▶ [What to do]
Extract the stretch of items from the line containing "Click the latest red candlestick at right end" through the end of the items, copying those lines exactly and including both ends. Leave the pictures out of your answer.

▶ [Task input]
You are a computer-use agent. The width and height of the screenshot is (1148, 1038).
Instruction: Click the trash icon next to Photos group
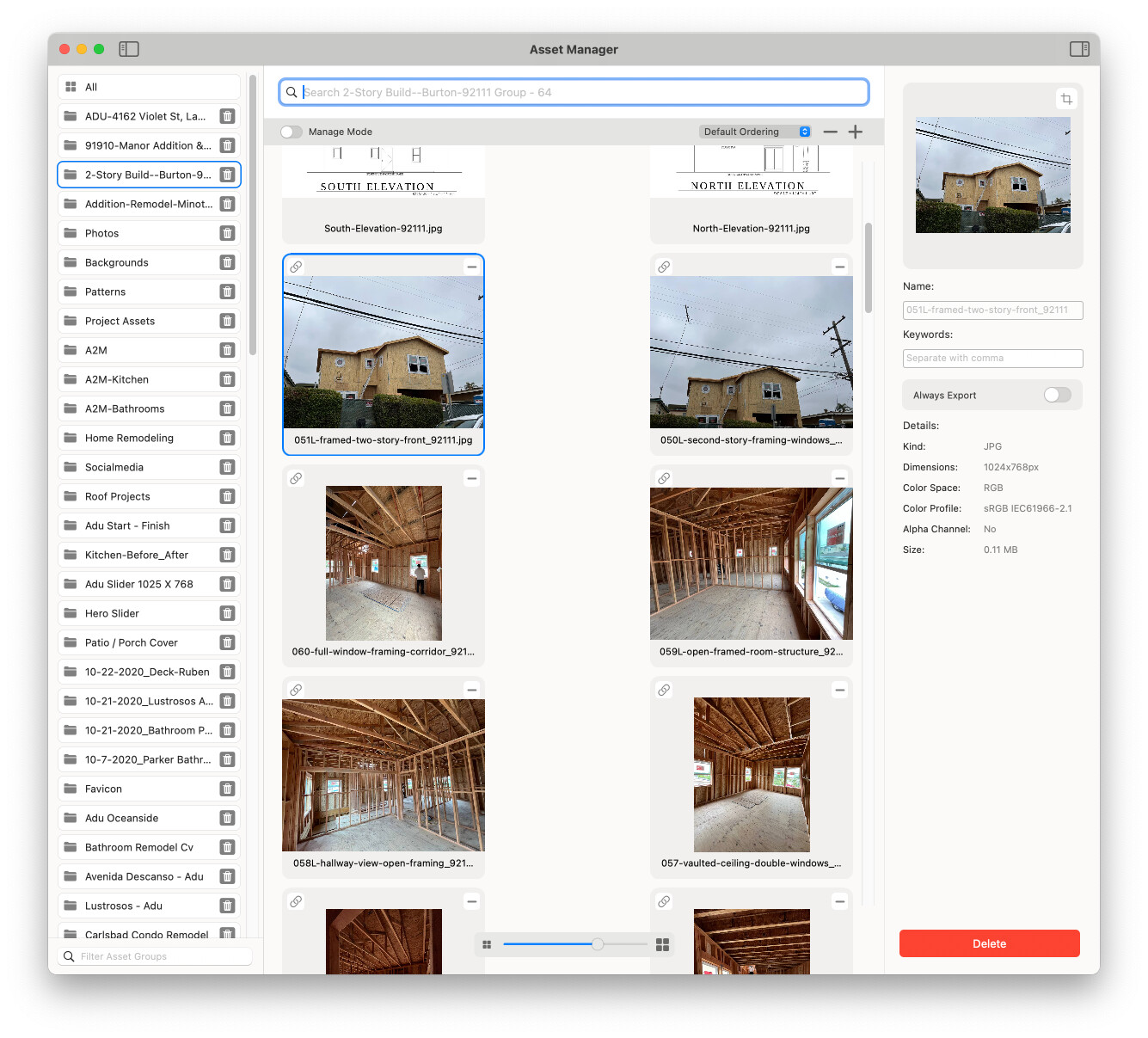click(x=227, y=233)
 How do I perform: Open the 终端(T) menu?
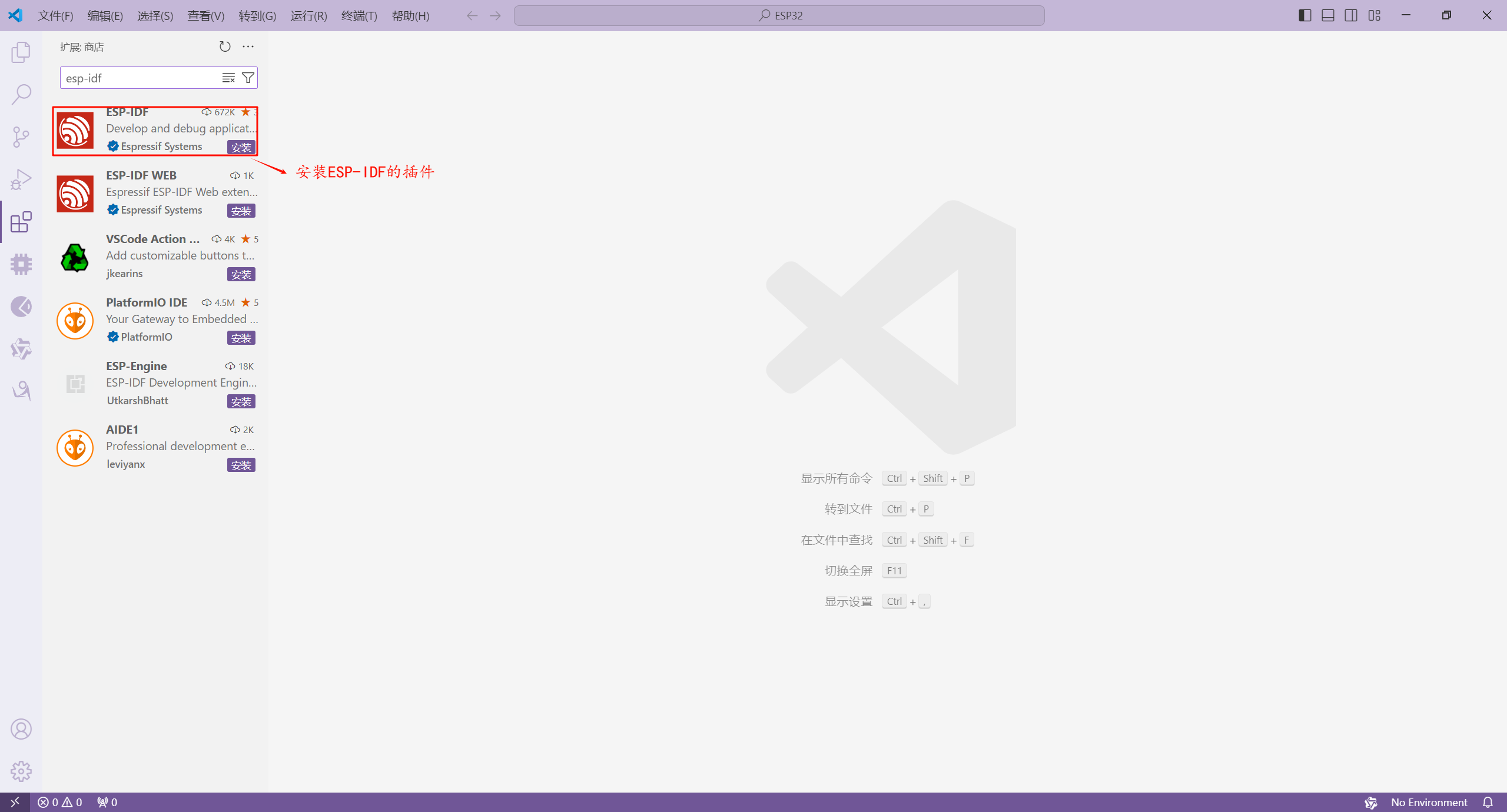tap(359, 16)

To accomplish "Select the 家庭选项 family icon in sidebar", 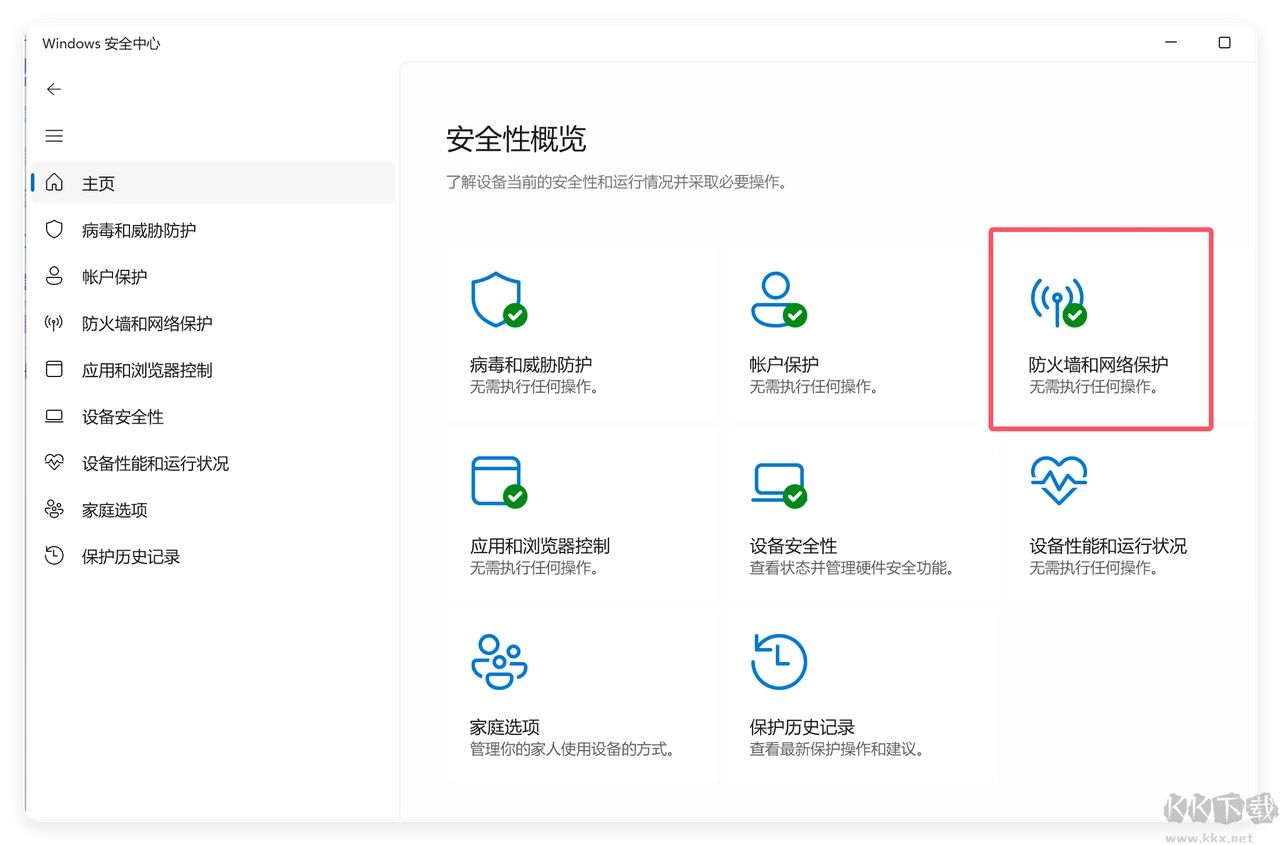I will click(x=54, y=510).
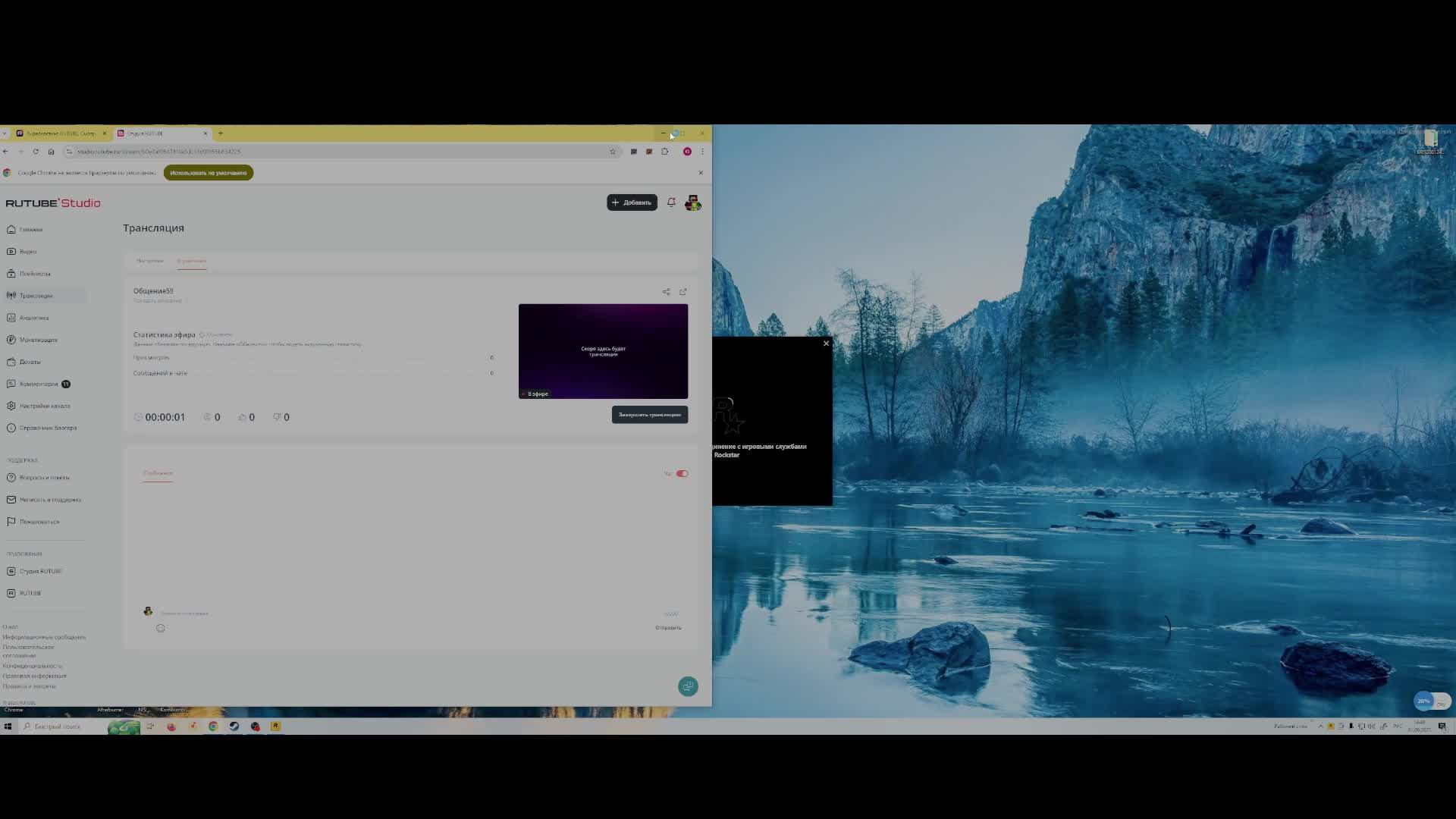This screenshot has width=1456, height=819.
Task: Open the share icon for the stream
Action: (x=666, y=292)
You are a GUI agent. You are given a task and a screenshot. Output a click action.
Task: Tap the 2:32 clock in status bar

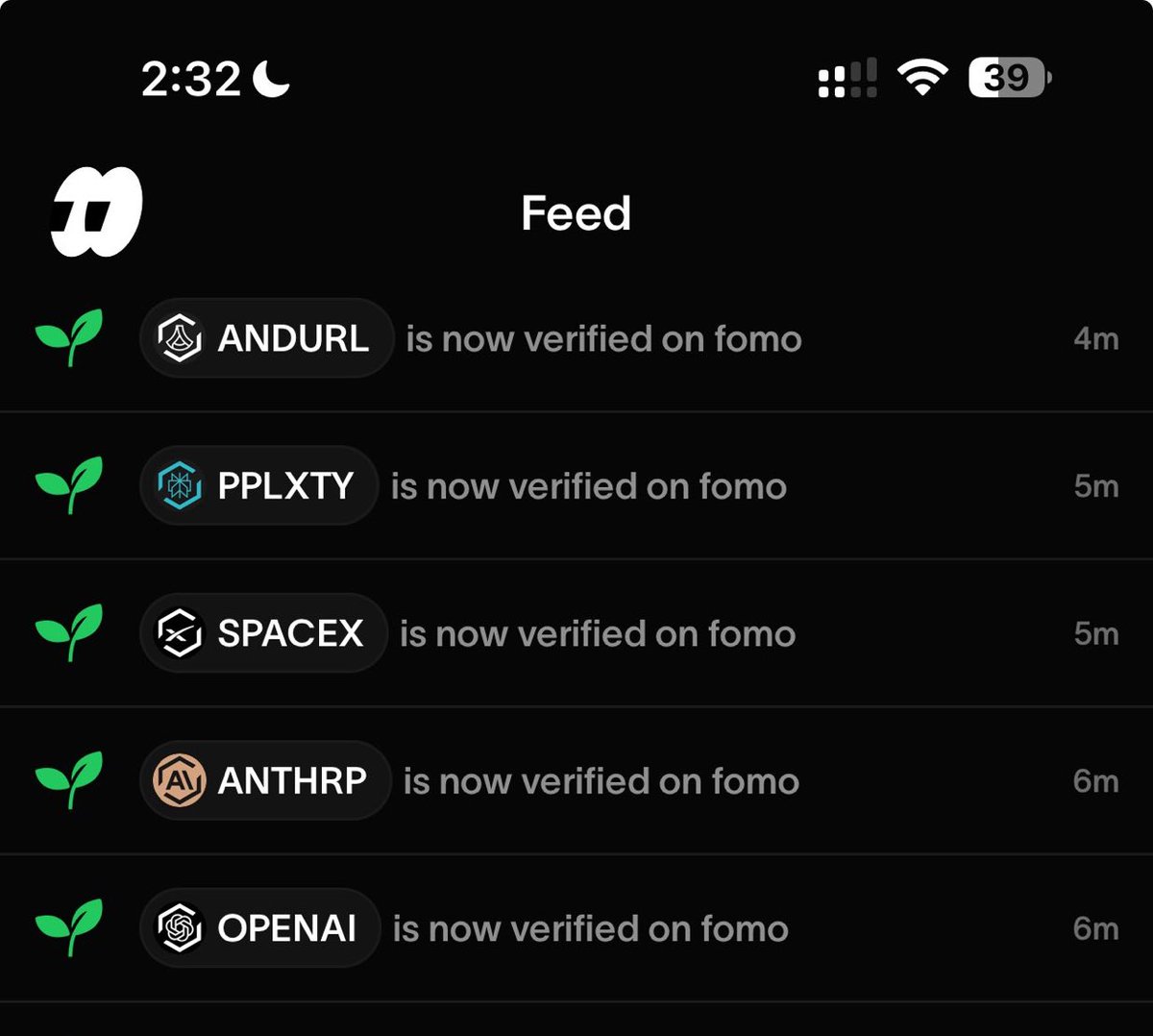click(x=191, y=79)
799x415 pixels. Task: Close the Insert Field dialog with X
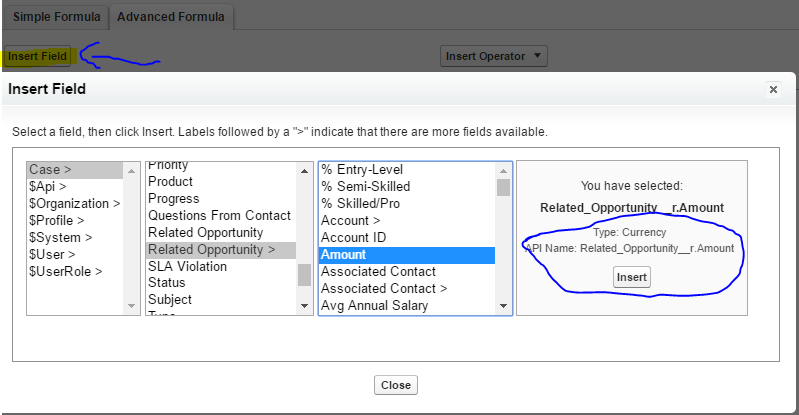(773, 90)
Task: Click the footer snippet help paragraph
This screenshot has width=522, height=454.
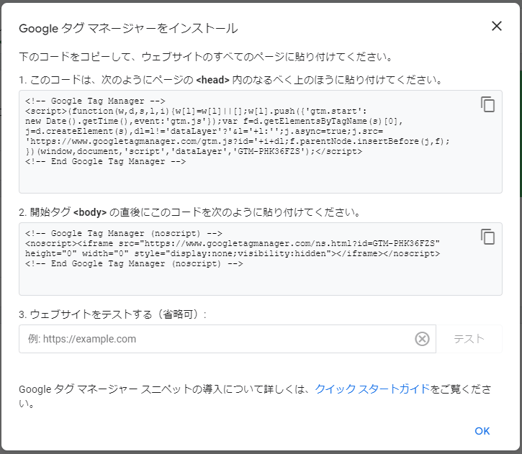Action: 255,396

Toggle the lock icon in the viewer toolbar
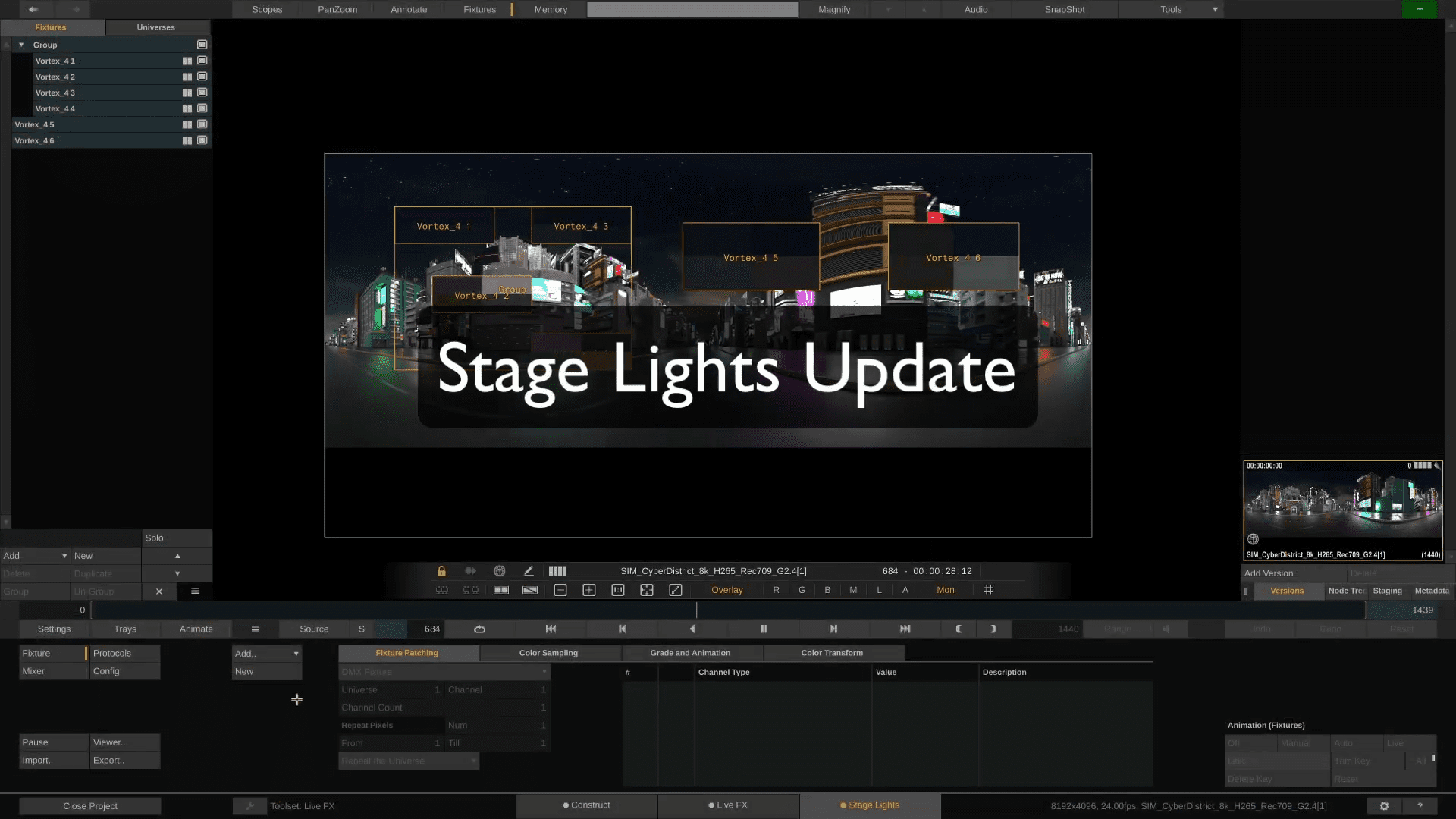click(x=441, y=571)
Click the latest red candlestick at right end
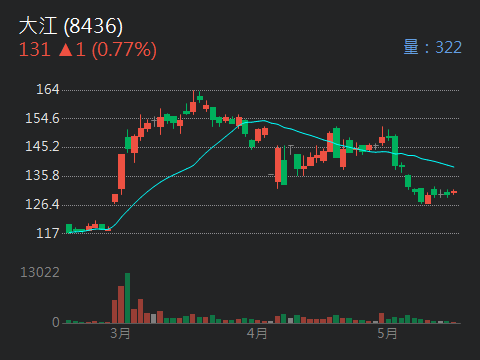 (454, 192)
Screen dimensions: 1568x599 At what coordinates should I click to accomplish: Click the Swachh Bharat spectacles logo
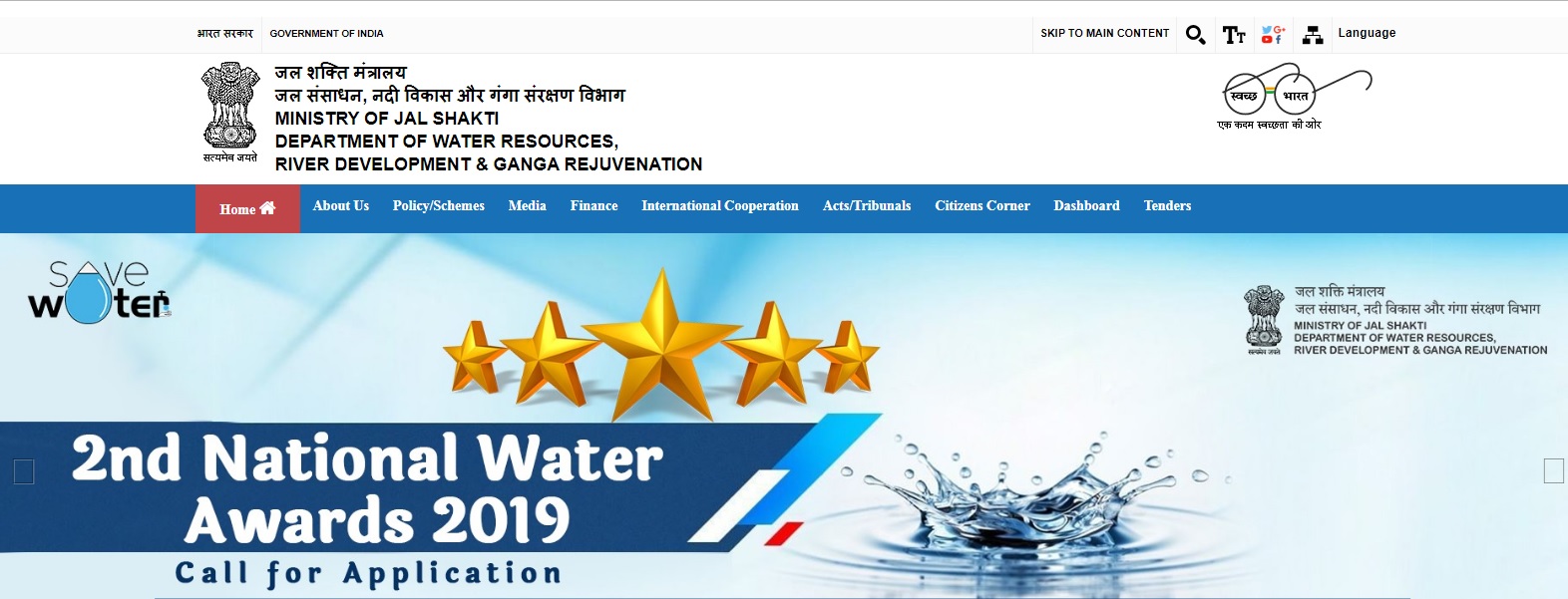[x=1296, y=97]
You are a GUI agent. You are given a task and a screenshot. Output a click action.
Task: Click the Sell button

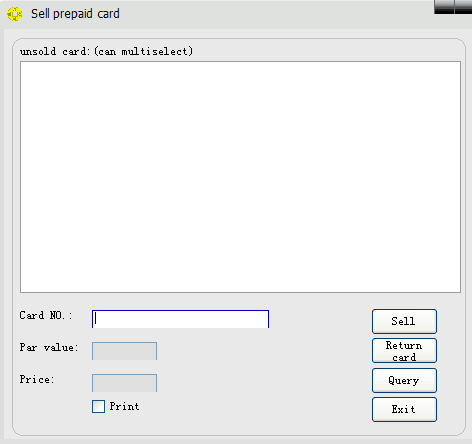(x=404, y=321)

▶ [Full response]
Click the latest red candlestick at right end
 (454, 192)
Screen dimensions: 1568x599 At what coordinates should I click to accomplish: Click the Swachh Bharat spectacles logo
[x=1296, y=97]
You are a GUI agent. You are given a task and a screenshot. Output a click action.
Task: Click the Sell button

(x=404, y=321)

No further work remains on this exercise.